* **ENTRIES SUPPLIED**
- - - - -
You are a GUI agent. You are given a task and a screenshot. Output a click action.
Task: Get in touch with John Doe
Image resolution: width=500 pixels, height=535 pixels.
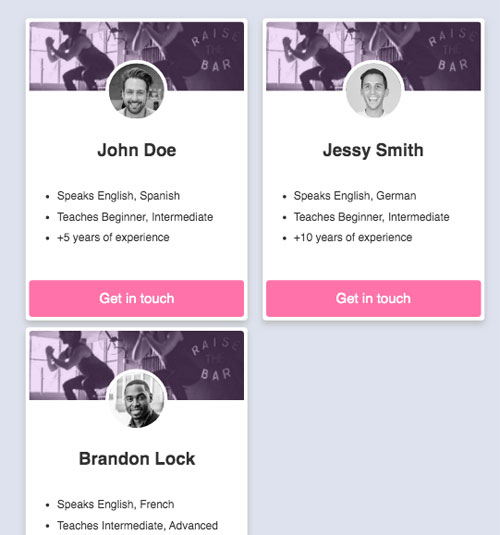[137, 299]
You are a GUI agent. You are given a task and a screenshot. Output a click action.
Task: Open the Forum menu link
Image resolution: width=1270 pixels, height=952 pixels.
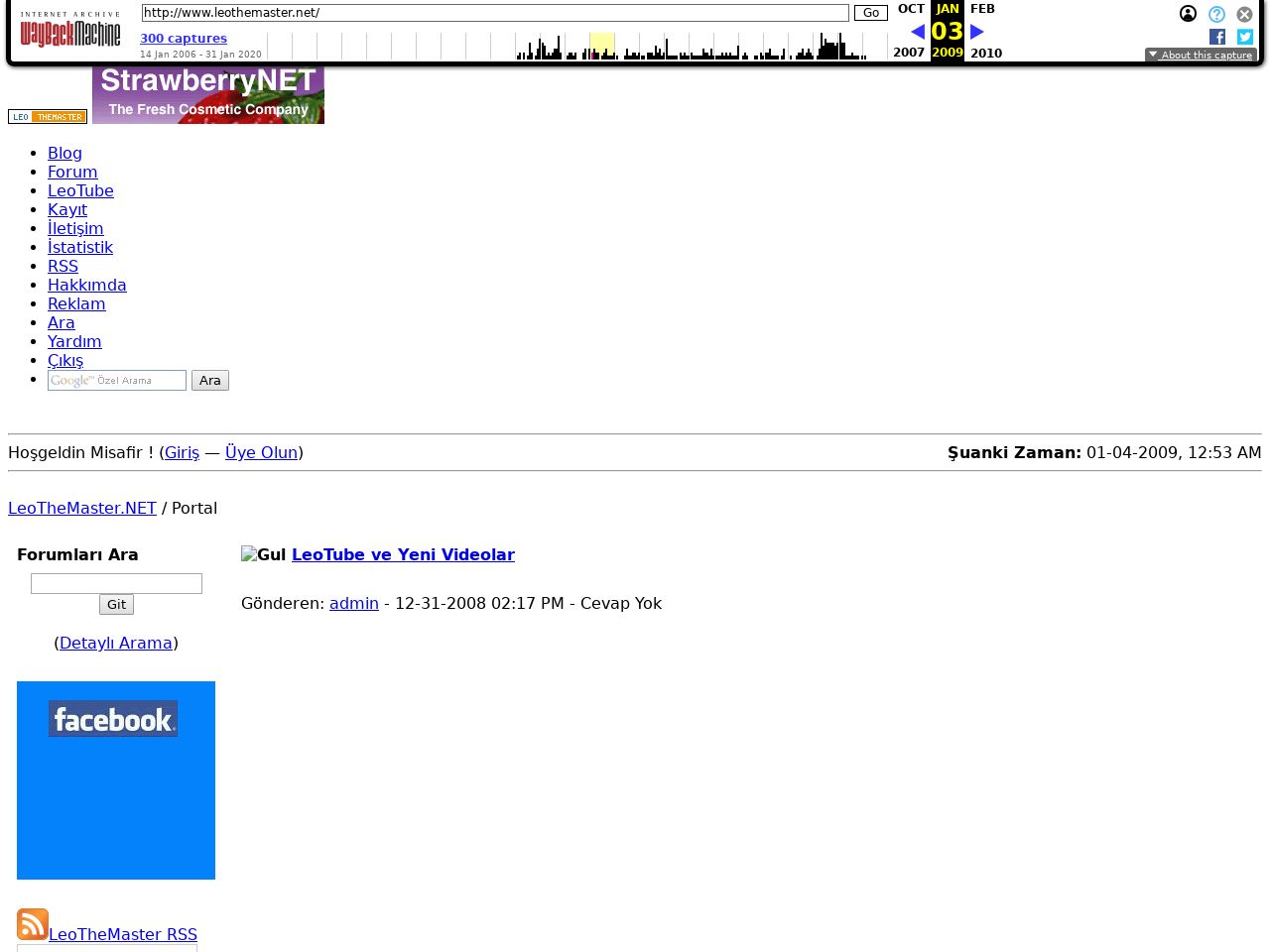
- - - - -
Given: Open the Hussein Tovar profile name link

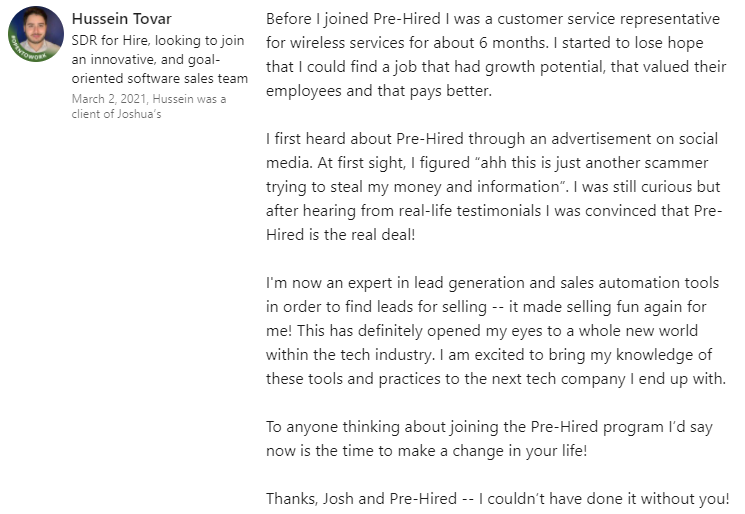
- - - - -
* **WHAT IS REQUIRED**
In the records above, locate every line with the string "Open" and copy it.

* **ANSWER FOR THE TASK**
Task: Open the Forum menu link
Given: Open the Hussein Tovar profile name link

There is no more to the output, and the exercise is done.